About this task —
If a line in the data holds the string "will", list it.

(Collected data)
****************************************
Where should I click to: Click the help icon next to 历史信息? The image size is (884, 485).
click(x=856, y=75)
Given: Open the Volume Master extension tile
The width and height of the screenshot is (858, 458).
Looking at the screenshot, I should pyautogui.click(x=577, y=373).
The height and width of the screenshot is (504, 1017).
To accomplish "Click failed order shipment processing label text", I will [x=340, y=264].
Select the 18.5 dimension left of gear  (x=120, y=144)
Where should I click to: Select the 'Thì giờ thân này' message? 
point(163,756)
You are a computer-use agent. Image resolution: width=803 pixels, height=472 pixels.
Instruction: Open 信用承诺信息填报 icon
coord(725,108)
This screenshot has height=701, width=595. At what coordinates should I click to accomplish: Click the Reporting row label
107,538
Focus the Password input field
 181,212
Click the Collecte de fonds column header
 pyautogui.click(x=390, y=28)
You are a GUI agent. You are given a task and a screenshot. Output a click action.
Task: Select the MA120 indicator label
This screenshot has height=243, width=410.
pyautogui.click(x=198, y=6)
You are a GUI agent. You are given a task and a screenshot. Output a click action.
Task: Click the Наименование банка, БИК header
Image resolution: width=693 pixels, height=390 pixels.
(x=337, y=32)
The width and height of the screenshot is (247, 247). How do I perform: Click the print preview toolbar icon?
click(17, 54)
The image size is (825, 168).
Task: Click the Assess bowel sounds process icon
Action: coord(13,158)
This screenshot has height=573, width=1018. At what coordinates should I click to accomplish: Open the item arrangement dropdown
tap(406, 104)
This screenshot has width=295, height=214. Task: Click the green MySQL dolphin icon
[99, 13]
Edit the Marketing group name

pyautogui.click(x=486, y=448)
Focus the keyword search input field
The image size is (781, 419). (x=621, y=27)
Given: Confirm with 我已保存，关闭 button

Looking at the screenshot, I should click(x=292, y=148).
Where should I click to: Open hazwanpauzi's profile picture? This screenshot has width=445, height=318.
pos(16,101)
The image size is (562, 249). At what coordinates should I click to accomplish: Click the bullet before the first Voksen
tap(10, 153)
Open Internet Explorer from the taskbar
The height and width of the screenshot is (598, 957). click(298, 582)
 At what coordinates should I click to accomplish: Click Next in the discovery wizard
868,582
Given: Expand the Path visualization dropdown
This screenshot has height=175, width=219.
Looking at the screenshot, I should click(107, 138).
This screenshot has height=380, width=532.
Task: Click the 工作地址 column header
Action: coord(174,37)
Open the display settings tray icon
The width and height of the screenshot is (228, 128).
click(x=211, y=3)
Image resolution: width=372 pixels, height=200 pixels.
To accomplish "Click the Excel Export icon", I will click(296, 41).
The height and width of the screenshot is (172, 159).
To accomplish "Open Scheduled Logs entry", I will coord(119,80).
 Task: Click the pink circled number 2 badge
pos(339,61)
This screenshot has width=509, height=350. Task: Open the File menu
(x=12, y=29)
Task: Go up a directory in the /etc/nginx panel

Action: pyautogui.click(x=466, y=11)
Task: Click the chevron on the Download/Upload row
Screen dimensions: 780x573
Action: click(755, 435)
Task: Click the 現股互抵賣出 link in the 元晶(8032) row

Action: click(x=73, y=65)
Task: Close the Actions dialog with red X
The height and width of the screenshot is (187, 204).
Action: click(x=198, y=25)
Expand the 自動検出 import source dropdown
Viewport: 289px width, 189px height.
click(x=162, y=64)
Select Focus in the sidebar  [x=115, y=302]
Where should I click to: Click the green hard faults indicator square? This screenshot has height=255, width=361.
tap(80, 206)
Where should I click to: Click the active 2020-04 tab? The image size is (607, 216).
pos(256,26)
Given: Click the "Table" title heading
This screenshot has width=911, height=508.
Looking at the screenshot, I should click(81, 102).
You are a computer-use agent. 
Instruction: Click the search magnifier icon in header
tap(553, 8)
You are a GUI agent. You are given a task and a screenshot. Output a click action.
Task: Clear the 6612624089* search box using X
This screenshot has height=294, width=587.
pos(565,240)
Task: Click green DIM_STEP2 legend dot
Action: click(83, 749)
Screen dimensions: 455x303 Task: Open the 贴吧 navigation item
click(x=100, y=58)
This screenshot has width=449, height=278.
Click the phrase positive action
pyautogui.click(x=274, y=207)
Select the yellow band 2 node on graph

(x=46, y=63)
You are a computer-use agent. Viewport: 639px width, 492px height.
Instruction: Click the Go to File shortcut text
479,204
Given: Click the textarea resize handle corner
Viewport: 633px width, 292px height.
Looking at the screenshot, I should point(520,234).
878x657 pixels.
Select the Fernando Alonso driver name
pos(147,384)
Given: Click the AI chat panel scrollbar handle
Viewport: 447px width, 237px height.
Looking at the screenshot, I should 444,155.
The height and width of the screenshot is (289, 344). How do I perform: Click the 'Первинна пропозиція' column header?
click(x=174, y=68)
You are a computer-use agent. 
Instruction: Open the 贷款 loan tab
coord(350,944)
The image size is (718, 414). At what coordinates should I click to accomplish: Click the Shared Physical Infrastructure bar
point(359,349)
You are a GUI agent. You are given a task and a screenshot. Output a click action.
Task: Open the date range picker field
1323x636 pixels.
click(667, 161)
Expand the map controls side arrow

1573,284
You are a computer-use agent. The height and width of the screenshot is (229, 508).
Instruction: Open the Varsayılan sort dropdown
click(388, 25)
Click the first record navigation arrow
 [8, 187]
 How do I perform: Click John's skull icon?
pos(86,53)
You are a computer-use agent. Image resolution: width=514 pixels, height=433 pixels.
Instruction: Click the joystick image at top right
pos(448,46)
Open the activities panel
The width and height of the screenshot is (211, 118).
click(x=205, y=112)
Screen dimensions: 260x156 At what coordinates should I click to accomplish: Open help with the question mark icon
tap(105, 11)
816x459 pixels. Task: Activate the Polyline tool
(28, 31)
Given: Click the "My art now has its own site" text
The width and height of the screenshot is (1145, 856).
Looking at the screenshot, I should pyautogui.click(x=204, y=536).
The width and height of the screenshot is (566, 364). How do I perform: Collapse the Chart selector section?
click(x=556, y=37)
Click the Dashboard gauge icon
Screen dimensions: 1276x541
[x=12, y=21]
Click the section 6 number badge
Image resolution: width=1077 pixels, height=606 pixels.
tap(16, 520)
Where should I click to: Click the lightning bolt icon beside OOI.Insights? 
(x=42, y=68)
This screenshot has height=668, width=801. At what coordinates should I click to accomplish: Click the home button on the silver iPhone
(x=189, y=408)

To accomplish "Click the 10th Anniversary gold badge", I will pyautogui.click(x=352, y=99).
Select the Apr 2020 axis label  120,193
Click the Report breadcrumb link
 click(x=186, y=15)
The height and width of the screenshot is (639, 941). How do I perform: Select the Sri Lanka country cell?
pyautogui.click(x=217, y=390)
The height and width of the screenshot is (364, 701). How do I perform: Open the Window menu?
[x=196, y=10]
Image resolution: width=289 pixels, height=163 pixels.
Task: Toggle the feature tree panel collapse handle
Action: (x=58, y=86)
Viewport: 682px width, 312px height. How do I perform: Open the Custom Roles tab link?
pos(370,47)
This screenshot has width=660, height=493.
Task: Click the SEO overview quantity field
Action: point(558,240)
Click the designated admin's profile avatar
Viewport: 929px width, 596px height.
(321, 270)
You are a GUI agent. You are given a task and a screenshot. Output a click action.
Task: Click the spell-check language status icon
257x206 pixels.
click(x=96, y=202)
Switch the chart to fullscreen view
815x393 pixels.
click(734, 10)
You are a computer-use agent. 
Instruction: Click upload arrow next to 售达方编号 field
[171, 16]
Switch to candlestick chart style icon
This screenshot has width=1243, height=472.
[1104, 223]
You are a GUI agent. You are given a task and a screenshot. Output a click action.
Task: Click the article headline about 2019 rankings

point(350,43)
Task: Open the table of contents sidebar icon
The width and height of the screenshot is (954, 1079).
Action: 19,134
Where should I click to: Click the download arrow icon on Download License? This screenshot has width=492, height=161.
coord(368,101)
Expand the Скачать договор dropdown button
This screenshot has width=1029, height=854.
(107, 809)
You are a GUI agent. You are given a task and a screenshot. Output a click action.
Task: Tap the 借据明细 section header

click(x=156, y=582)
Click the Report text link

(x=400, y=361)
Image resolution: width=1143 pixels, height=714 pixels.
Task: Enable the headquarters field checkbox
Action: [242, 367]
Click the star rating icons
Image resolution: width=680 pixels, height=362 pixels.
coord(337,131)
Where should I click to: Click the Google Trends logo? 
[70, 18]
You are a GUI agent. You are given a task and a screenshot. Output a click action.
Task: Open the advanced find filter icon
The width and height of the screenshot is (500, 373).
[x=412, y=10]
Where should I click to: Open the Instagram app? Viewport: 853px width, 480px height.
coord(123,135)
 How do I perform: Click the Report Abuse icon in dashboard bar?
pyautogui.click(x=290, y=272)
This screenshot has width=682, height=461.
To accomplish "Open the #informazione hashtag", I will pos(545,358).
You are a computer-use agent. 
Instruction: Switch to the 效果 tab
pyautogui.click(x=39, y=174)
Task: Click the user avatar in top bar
****************************************
Exercise answer —
To accomplish "Click failed order shipment processing label text", I will [x=340, y=264].
To accomplish "Click the Excel Export icon", I will click(296, 41).
To accomplish "Open Scheduled Logs entry", I will coord(119,80).
To accomplish "Click the 10th Anniversary gold badge", I will pyautogui.click(x=352, y=99).
To accomplish "Open the #informazione hashtag", I will pos(545,358).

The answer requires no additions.